Подняв голову, он бросил на Пенелопу отчаянный взгляд. Ее лицо пылало гневом. Чедуэлл понял, что потерпел полное поражение. Виконтесса захлопнула окно.
Вцепившись в подоконник, Пенелопа наблюдала за тем, как Чедуэлл, сев на своего коня, поехал прочь. Она не в силах была отвести глаз от его широкоплечей, узкой в талии фигуры. Чедуэлл уверенно восседал на горячем жеребце. На нем был одет приталенный сюртук и модная шляпа, из-под которой видны были темные кудри, делавшие его похожим на падшего ангела. Бриджи плотно облегали мускулистые бедра и ноги Чедуэлла, крепко державшиеся в стременах.
Пенелопа не решалась покинуть здание приюта до тех пор, пока не приехал Гамильтон. Она боялась, что Чедуэлл затаился где-то поблизости и ждет, когда уйдут рабочие, чтобы снова попытаться поговорить с ней. Пенелопа не могла рисковать. Она очень обрадовалась, когда появился баронет, который мог проводить ее домой.
Он удивился тому, что Пенелопа выбежала ему навстречу, словно долгожданному гостю. Не дав Гаю посмотреть, как идут работы, Пенелопа, нервно вцепившись в его руку, принялась убеждать его в том, что ей пора ехать домой.
Сэр Персиваль не мог скрыть своего удивления, но не стал расспрашивать Пенелопу о причинах столь странного поведения. Чувствуя, как дрожат ее пальцы, он предложил ей руку, и они вышли из дома.

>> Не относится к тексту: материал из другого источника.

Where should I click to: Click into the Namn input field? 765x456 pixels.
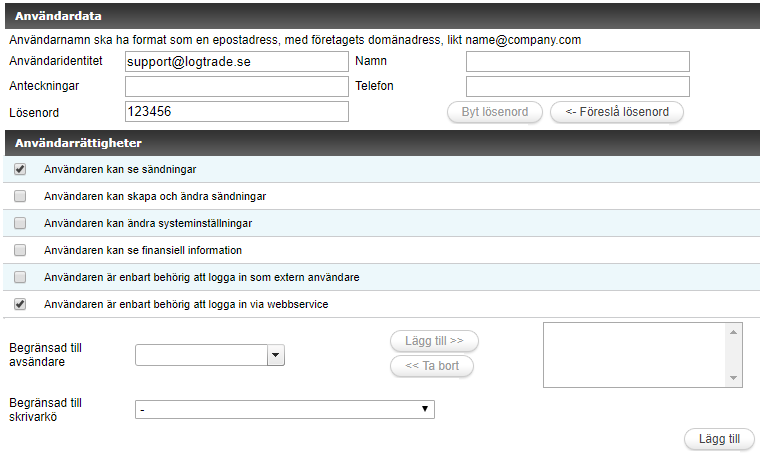(577, 62)
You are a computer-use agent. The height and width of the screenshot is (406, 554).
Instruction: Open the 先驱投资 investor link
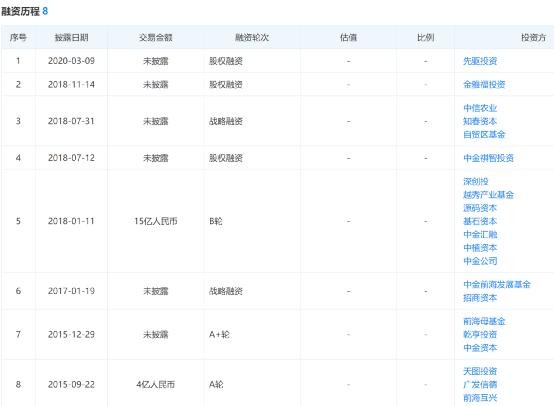click(x=480, y=61)
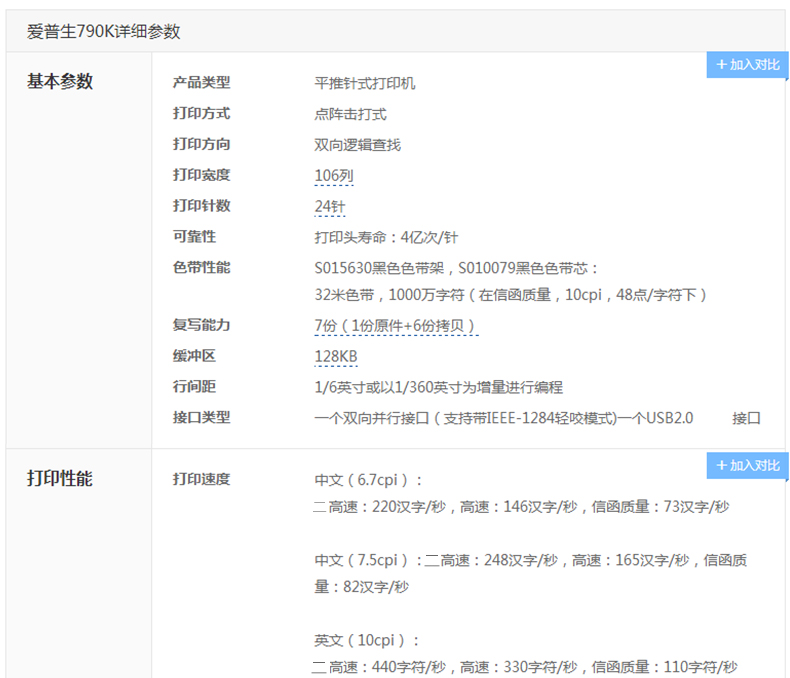
Task: Open the 106列 print width link
Action: coord(334,176)
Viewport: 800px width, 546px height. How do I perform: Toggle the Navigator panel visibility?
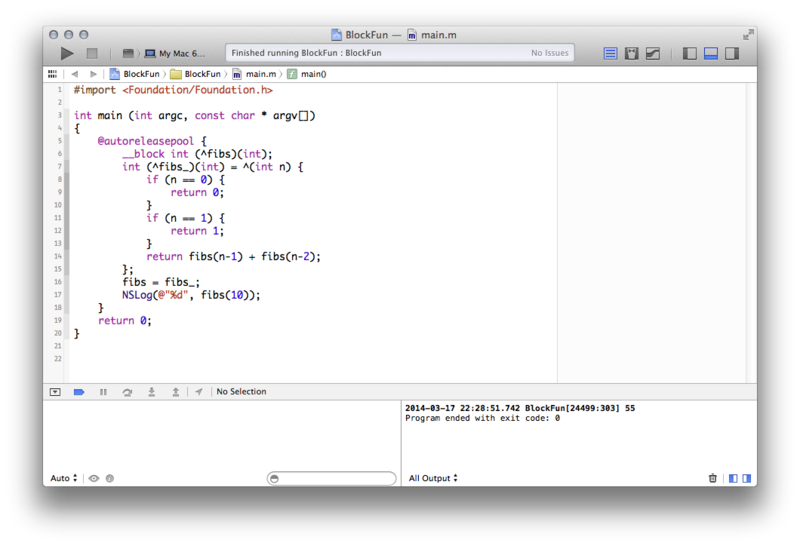(x=689, y=53)
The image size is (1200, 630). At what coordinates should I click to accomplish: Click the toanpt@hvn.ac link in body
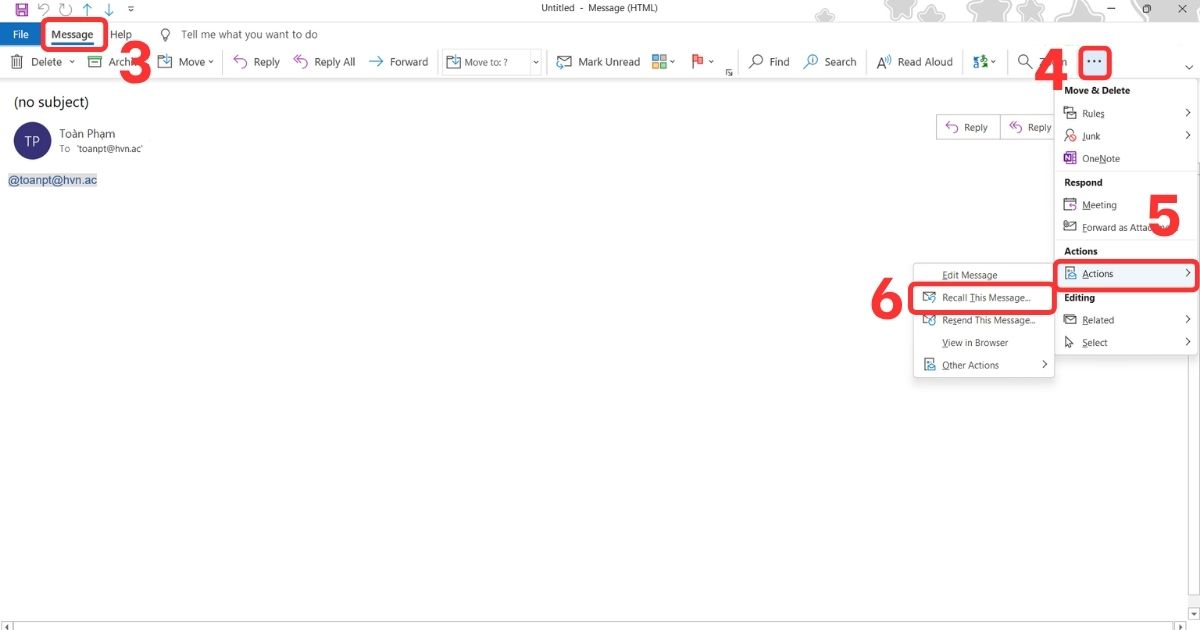coord(52,179)
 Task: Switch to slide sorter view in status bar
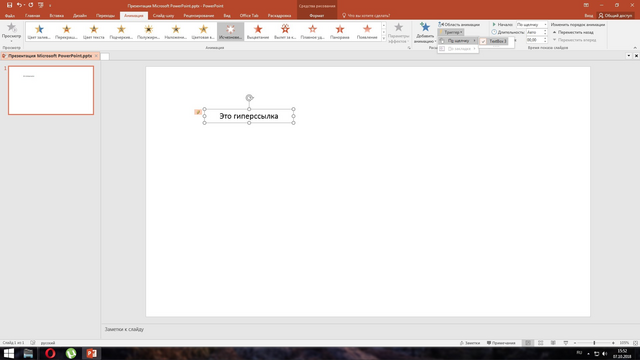[540, 343]
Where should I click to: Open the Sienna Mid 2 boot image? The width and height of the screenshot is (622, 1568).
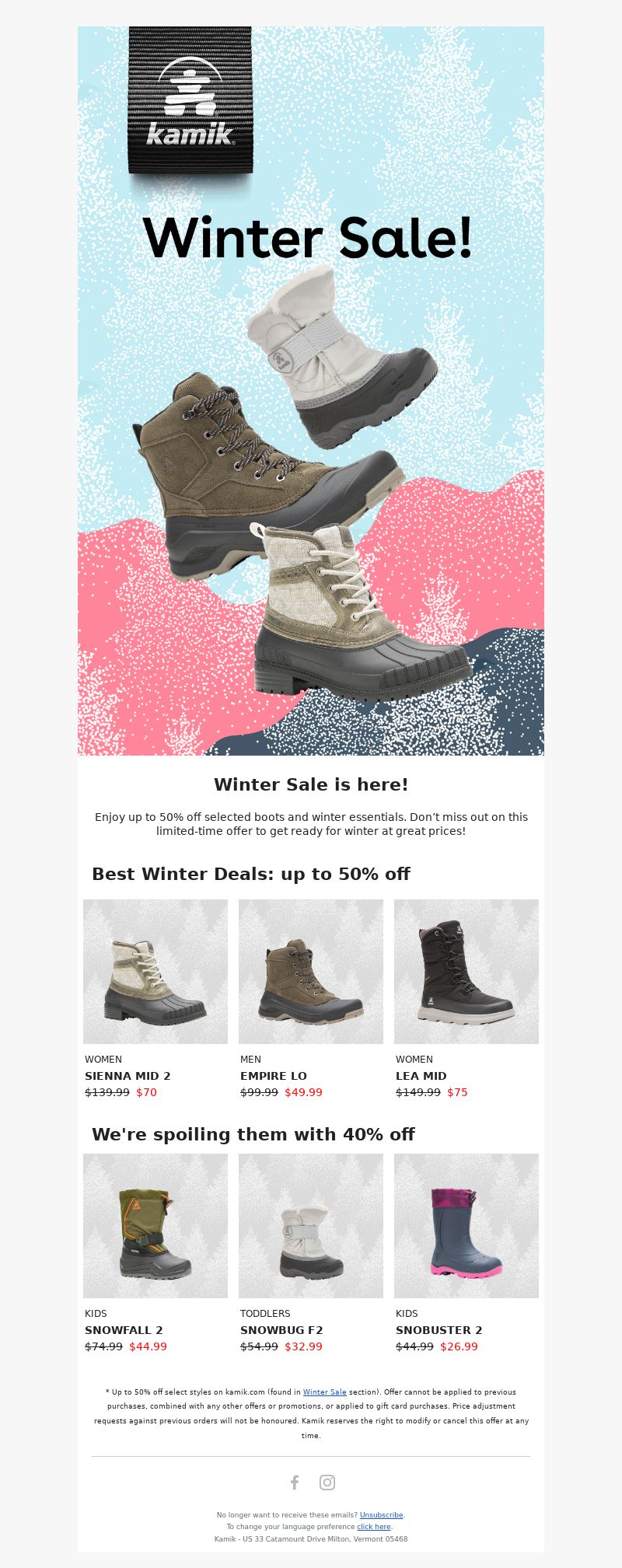[x=156, y=972]
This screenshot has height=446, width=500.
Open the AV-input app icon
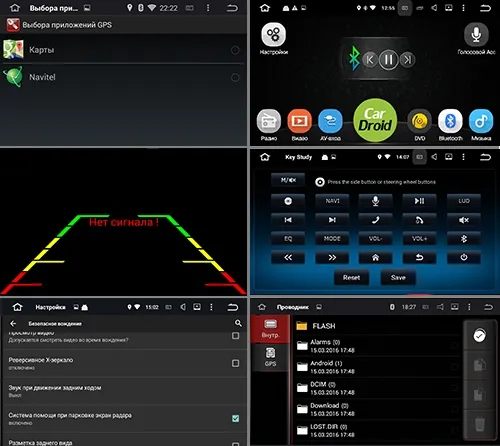(x=330, y=121)
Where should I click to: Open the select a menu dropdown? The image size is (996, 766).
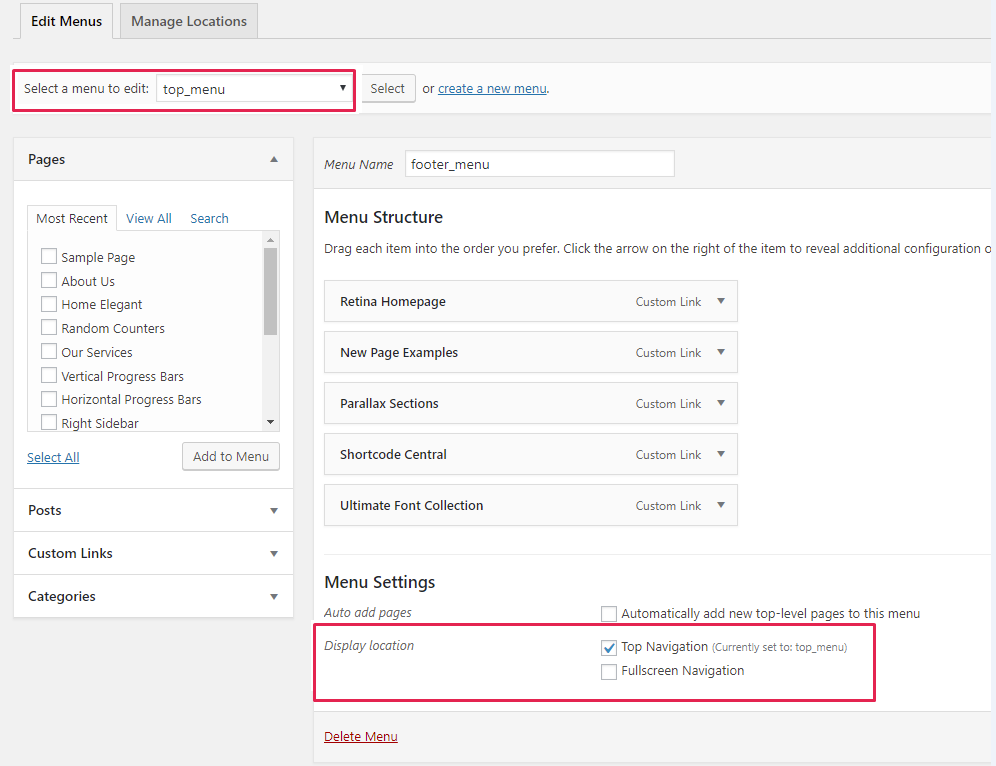(254, 89)
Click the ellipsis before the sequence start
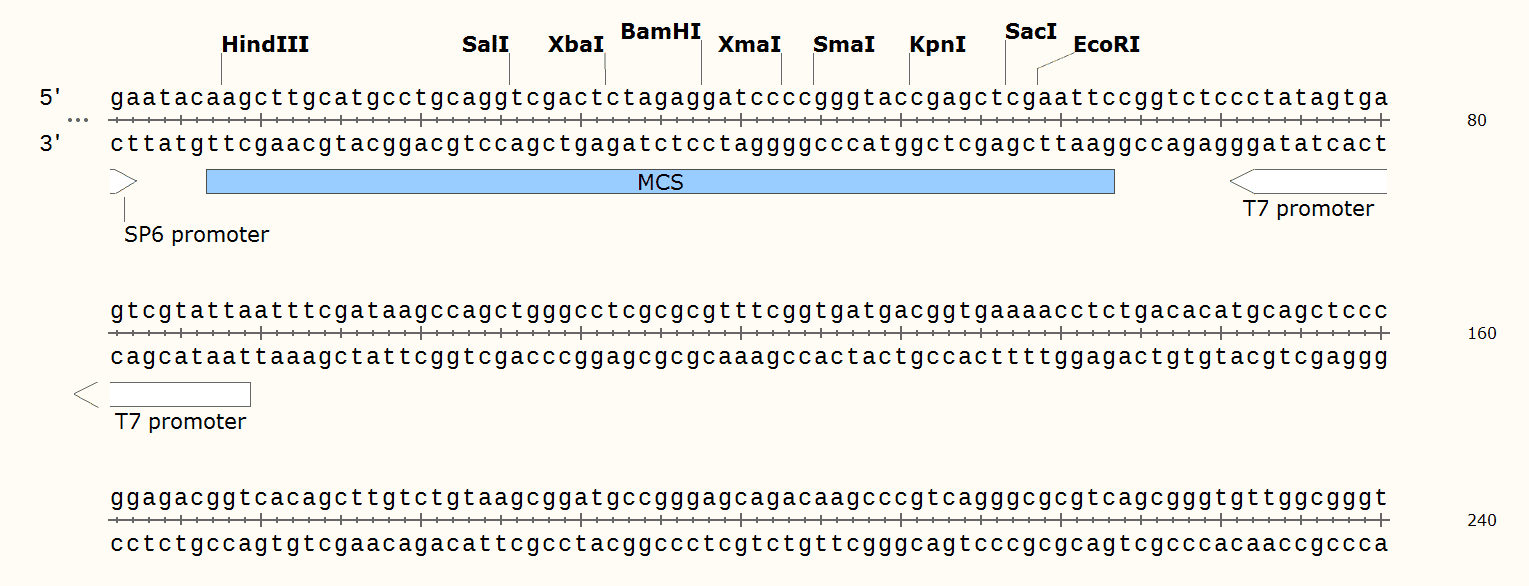1529x586 pixels. pyautogui.click(x=79, y=121)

В течение всего пути Пенелопа и Гай молчали. Длинные тени говорили о том, что наступал вечер. Гай совсем не удивился, когда после напряженного трудового дня Пенелопа обмолвилась, что у нее болит голова – она выглядела очень усталой.
Когда всадники въехали на двор Холла, Гай, взяв Пенелопу за руку, вгляделся в ее глаза.
– С вами что-то случилось? – озабоченно спросил он. – Я, наверное, наговорил вчера много лишнего? Если это так, пожалуйста, простите меня. Я готов признать, что был необъективен.
Покачав головой, Пенелопа отвела глаза в сторону. Она была крайне подавлена.
– Нет, вы рассказали только то, что я обязана была знать. Но вы, Гамильтон, несправедливы к Грэму. Он ни к кому не питает ненависти. Я не верю, что он может вызвать Риардона на дуэль. Тем не менее я знаю, что очень часто ошибаюсь. Спокойной ночи, Гай.
Она поскакала к дому, не оглядываясь. Баронет, проводив Пенелопу взглядом, повернул лошадь и поехал обратно.
Стоя за деревьями, Чедуэлл внимательно следил за Гаем. Его усталое лицо было искажено выражением боли и отчаяния.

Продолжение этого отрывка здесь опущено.